Congress Passes Law That Will Help Reduce Financial Burdens of Living With ALS

Today, the House of Representatives passed the Inflation Reduction Act, H.R. 5376, with a vote of 220-207, which includes important health care reforms that will provide financial relief for people living with ALS and their families.

The Inflation Reduction Act, which also includes climate and tax provisions, will cap the out-of-pocket costs that Medicare beneficiaries pay for their prescription drugs under Part D at $2,000 a year. In addition, there will be a cap and a reduction on the coinsurance rate for Medicare Part D beneficiaries. This is a significant change that we expect will have a positive impact on the financial health of people living with ALS who are on Medicare.

“ALS imposes a heavy financial burden on people living with the disease. This cap on out-of-pocket expenses is an important step in reducing that burden by making sure people living with ALS can pay for their prescription drugs. We are grateful to those in Congress who worked with us on this provision and applaud this step forward to reducing drug costs for people living with ALS,” said Dr. Neil Thakur, chief mission officer of The ALS Association.

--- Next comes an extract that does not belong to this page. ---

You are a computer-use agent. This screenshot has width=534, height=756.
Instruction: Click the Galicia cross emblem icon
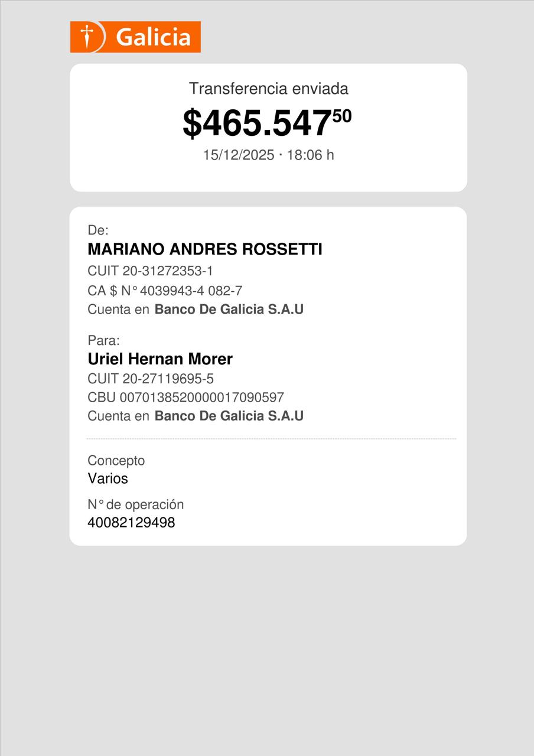[87, 37]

Although these landmark prescription drug reforms will begin in a few years, people currently on a health plan through the Affordable Care Act marketplace can continue to receive insurance premium tax credits through 2025. These tax credit will help lower the cost of insurance premiums.

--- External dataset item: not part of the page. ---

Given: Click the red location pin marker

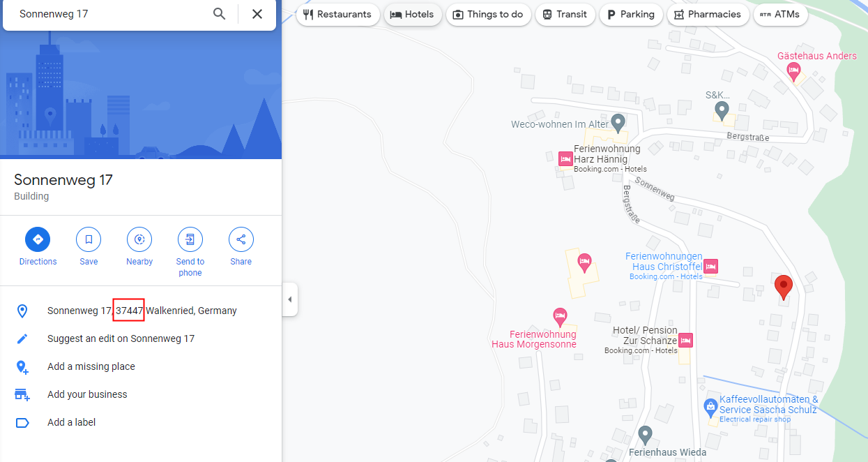Looking at the screenshot, I should tap(784, 286).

The final legislation did not include a provision, offered as an amendment during debate on the bill by Sen. John Barasso (R-Wyo.), that would have banned the use of quality-adjusted-life-year (QALY) assessments in Medicare. We will continue to oppose to the use of QALY in coverage determinations for ALS patients, agreeing with the National Council on Disabilities that the metric devalues the life of and discriminates against those with disabilities.

The Association continues to work with Congress and the Administration to advance our public policy priorities.